题目：Surface Polaritons in Micro/Nanostructures for Tailoring Thermal Radiative Properties
Professor Zhuomin Zhang earned a Ph.D. degree from MIT and worked at NIST and
University of Florida prior to joining Georgia Tech in 2002. He received his B.S. and M.S. degrees from the University of Science and Technology of China (Hefei). His research interests are in micro/nanoscale heat transfer especially nanoscale thermal radiation for energy conversion and temperature measurement. He has written a book on Nano/Microscale Heat Transfer (McGraw-Hill, 2007), co-authored over 190 journal papers, and given over 380 invited and contributed presentations. A number of his former students have established independent careers at major universities or industry in the United States, China (mainland and Taiwan) and South Korea. In addition, he has supervised many visiting scholars, postdoctoral fellows and undergraduate student researchers. Dr. Zhang currently serves as an associate editor of the Journal of Thermophysics & Heat Transfer and the Journal of Quantitative Spectroscopy & Radiative Transfer. He served as the Program Chair of the ASME 3rd Micro/Nanoscale Heat & Mass Transfer International Conference (Atlanta, March 2012), Chair of the 2nd International Workshop on Nano-Micro Thermal Radiation (Shanghai, June 2014), and General Chair for the ASME 5th Micro/Nanoscale Heat & Mass Transfer International Conference (Singapore, January 2016). Dr. Zhang is a Fellow of ASME, AAAS, and APS, and an Associate Fellow of AIAA. He was a recipient of the 1999 Presidential Early Career Award for Scientists and Engineers (PECASE) and the 2015 ASME Heat Transfer Memorial Award.

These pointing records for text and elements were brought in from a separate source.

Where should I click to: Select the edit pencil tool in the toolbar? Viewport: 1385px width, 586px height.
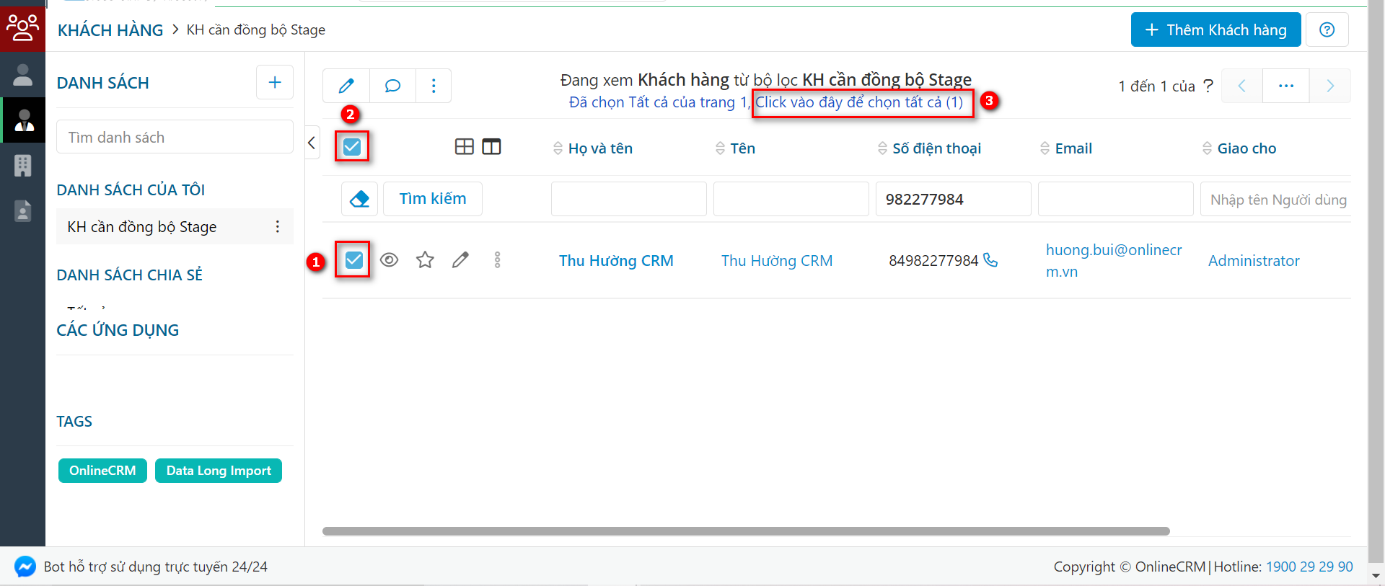click(x=345, y=86)
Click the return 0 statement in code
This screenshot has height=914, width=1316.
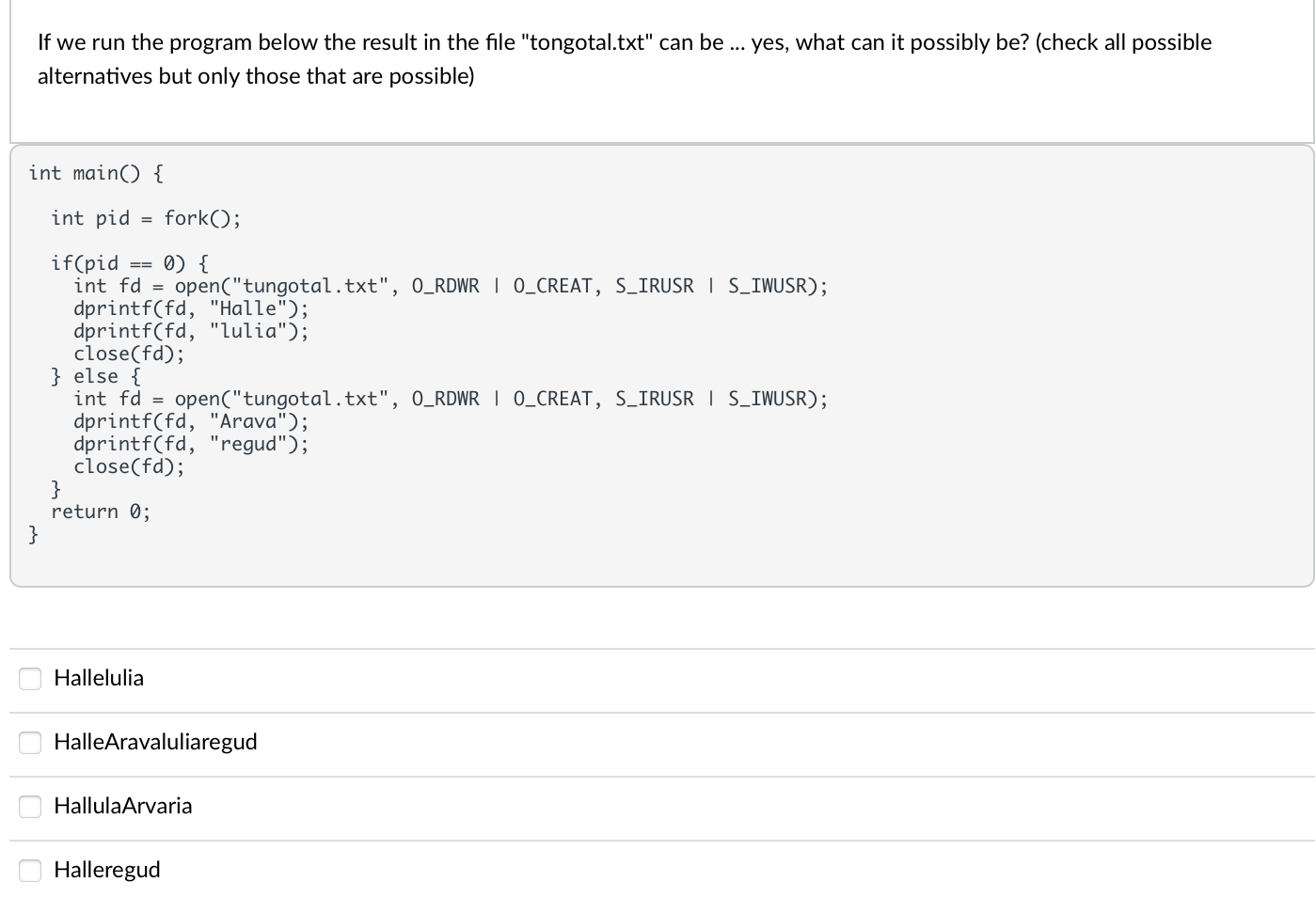click(x=100, y=511)
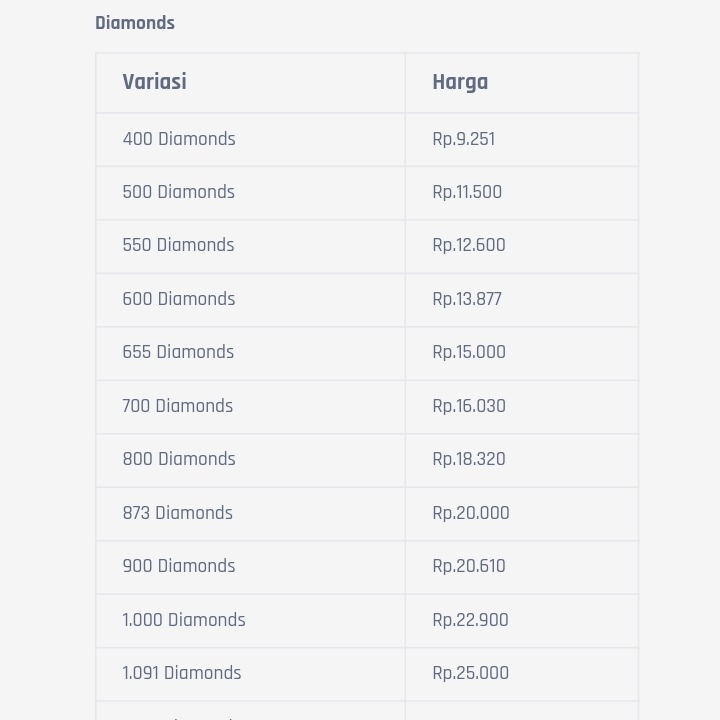Select the Rp.11.500 price

tap(467, 192)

There have been numerous studies on the spectral and directional control of thermal radiation such as coherent thermal emission, spectrally selective emitters or absorbers, extraordinary optical transmission, resonance perfect absorption, and wideband perfect absorption. Many of the metamaterial structures have a relatively small total thickness and are fabricated onto a substrate. They are sometimes called metasurfaces when the patterned structure has subwavelength thickness. The concept and term of polaritons were introduced in the 1950's to describe the coupling between photons and quasiparticles (such as plasmons, phonons, and excitons) in solids. Surface plasmon/phonon polaritons often play a significant role in the electromagnetic wave interactions with nanostructured materials. This presentation will review the basics of both bulk and surface polaritons. Several examples of using micro/nanostructures and metamaterials to excite surface plasmon/phonon polaritons (including magnetic, hyperbolic and hybrid polaritons) for tailoring the far-field radiative properties.